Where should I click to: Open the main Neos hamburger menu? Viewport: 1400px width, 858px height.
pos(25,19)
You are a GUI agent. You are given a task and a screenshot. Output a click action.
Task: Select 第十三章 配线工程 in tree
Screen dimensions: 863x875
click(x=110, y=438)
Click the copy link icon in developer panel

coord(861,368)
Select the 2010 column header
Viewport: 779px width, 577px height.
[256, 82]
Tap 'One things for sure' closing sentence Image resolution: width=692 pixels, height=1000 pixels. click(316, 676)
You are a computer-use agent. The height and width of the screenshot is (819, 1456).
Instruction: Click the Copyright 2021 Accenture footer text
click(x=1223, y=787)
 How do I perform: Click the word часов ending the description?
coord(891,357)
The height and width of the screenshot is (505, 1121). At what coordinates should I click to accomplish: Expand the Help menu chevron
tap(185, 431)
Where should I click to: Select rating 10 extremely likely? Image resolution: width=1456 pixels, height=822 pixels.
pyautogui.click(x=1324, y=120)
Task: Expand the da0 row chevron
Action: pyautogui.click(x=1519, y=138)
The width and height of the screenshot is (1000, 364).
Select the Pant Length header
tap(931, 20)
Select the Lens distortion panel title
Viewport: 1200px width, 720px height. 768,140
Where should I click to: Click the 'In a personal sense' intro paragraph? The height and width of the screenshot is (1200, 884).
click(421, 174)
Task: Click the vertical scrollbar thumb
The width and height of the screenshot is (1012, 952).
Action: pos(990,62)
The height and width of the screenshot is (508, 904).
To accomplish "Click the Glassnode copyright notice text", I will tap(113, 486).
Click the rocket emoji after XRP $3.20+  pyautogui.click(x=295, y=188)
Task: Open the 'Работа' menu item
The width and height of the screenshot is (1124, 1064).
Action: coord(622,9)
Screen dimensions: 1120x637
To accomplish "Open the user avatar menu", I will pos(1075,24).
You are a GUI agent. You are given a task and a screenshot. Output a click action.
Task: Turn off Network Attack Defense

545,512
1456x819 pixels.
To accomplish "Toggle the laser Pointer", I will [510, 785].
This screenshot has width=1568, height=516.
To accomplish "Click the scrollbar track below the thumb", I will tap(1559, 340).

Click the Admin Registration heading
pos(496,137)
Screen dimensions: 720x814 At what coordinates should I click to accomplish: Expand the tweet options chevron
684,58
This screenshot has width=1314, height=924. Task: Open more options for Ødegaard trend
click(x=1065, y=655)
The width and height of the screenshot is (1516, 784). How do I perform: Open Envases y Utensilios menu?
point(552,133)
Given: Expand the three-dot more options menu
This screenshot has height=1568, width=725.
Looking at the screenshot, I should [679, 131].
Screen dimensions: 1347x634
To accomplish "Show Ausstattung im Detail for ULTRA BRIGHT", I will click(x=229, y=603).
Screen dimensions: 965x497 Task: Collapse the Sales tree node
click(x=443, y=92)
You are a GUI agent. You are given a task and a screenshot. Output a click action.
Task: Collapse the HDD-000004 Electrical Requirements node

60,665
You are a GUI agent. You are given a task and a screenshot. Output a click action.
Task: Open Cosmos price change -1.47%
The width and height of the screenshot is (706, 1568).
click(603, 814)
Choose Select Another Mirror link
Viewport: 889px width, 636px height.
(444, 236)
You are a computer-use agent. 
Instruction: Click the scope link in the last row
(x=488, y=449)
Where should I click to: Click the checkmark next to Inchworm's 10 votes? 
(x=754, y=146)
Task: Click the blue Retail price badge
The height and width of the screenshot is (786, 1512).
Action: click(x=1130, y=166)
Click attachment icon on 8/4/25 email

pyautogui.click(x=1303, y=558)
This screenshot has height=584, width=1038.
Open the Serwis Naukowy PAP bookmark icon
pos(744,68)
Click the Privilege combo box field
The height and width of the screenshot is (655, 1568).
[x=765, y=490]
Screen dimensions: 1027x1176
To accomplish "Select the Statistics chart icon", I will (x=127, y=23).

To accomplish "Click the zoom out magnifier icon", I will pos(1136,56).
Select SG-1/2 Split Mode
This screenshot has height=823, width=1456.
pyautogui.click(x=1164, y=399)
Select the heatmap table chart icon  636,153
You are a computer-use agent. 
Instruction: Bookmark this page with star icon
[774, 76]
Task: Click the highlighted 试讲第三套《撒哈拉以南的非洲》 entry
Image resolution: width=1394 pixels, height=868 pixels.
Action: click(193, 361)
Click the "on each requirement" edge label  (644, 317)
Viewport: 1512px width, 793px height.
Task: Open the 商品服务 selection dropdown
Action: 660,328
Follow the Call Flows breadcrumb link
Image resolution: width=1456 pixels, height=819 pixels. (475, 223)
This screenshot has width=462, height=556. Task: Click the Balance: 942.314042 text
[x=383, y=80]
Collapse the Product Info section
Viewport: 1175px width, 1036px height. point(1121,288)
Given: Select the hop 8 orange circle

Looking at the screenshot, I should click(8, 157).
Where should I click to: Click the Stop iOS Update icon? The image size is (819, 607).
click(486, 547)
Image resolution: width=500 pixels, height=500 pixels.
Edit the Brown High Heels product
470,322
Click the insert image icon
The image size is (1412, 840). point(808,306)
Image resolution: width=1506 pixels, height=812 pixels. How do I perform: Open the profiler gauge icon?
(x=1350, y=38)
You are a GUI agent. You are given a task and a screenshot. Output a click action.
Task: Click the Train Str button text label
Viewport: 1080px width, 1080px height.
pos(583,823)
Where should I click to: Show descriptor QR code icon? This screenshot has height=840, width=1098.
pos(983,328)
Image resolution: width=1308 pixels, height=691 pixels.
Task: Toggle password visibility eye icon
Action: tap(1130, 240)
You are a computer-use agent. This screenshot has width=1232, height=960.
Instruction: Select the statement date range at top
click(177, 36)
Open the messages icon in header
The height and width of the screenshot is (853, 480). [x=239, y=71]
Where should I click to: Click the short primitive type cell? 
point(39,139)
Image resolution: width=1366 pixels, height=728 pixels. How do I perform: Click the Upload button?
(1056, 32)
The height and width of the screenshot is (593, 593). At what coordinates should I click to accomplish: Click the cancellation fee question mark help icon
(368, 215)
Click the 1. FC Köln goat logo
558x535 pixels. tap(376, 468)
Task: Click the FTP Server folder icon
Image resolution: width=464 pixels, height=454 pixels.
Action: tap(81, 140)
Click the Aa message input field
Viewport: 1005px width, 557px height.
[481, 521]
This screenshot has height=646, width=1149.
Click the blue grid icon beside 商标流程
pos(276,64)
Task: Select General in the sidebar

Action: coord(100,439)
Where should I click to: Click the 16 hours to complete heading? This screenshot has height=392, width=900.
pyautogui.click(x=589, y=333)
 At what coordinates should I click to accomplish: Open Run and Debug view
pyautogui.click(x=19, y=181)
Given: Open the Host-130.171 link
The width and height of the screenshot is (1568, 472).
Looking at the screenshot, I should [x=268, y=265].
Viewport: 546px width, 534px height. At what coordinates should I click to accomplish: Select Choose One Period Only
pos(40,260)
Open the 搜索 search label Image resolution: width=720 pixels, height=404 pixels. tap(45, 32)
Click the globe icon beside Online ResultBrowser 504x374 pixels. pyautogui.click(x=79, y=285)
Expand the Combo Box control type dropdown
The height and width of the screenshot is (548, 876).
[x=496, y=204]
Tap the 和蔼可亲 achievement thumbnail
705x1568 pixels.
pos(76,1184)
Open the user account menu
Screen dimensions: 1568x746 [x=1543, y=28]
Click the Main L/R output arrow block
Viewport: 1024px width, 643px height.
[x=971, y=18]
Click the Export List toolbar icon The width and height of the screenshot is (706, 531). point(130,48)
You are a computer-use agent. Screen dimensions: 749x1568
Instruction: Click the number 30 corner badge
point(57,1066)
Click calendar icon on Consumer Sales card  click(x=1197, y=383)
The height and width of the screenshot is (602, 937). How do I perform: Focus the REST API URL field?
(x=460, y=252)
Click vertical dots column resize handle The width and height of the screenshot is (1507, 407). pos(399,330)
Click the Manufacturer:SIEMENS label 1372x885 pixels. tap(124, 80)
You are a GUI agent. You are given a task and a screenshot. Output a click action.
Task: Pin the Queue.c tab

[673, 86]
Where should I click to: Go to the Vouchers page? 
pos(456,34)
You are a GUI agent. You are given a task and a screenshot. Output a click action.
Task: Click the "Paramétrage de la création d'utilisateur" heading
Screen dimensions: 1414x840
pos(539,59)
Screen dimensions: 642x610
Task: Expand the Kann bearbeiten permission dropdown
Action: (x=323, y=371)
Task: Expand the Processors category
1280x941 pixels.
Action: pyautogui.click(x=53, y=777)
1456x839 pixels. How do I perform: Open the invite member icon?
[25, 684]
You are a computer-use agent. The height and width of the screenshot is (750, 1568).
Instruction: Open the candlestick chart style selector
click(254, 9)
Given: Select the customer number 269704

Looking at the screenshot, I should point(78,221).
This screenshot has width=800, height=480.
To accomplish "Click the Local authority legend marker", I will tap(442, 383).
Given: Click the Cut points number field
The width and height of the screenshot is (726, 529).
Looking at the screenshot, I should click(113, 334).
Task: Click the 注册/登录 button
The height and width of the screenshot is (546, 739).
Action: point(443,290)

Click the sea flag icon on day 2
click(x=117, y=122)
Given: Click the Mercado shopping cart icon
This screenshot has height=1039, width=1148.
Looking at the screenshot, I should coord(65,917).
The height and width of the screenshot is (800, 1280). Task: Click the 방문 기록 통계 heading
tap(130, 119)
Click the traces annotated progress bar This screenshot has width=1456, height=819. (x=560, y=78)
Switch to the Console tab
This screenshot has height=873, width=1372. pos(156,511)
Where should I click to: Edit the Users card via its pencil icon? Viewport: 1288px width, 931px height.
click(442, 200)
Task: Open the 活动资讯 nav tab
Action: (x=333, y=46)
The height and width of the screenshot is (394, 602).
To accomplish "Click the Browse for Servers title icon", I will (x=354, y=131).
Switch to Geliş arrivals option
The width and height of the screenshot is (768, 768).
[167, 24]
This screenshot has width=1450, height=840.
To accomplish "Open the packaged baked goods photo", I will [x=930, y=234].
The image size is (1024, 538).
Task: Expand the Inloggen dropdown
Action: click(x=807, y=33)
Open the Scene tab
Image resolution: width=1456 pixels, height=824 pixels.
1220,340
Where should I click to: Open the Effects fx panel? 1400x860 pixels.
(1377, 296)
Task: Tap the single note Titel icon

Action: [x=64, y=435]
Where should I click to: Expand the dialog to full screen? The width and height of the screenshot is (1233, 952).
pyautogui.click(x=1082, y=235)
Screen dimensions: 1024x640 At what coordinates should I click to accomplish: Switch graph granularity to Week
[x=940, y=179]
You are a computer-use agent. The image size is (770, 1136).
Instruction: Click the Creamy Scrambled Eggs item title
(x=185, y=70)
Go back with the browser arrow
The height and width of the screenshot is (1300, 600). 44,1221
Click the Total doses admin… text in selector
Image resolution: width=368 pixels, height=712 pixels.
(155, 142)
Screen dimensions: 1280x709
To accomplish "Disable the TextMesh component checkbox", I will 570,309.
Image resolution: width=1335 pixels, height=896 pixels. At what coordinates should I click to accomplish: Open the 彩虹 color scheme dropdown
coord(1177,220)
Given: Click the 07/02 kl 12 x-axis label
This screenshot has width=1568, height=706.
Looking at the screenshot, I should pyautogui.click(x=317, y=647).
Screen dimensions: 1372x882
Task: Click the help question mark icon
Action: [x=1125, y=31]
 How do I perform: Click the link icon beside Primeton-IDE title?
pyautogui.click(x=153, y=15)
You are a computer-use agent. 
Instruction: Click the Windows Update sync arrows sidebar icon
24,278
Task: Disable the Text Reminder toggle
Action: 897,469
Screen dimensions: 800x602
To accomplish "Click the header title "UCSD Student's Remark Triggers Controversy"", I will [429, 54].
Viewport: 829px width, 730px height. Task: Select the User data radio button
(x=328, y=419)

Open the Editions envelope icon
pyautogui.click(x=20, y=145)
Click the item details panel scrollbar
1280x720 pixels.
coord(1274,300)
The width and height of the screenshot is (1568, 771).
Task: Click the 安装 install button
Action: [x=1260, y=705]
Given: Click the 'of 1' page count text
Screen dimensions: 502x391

·····

> THE EXERCISE
Reproduce the entries word for word, starting at the line that contains "How do I perform: Click the link" and ending at the last line of the entries.

> PROBLEM SOLUTION
 How do I perform: Click the link icon beside Primeton-IDE title?
pyautogui.click(x=153, y=15)
You are a computer-use agent. 
Instruction: Click the Windows Update sync arrows sidebar icon
24,278
Task: Disable the Text Reminder toggle
Action: 897,469
Screen dimensions: 800x602
To accomplish "Click the header title "UCSD Student's Remark Triggers Controversy"", I will [429, 54].
Viewport: 829px width, 730px height. Task: Select the User data radio button
(x=328, y=419)

Open the Editions envelope icon
pyautogui.click(x=20, y=145)
Click the item details panel scrollbar
1280x720 pixels.
coord(1274,300)
The width and height of the screenshot is (1568, 771).
Task: Click the 安装 install button
Action: [x=1260, y=705]
Given: Click the 'of 1' page count text
Screen dimensions: 502x391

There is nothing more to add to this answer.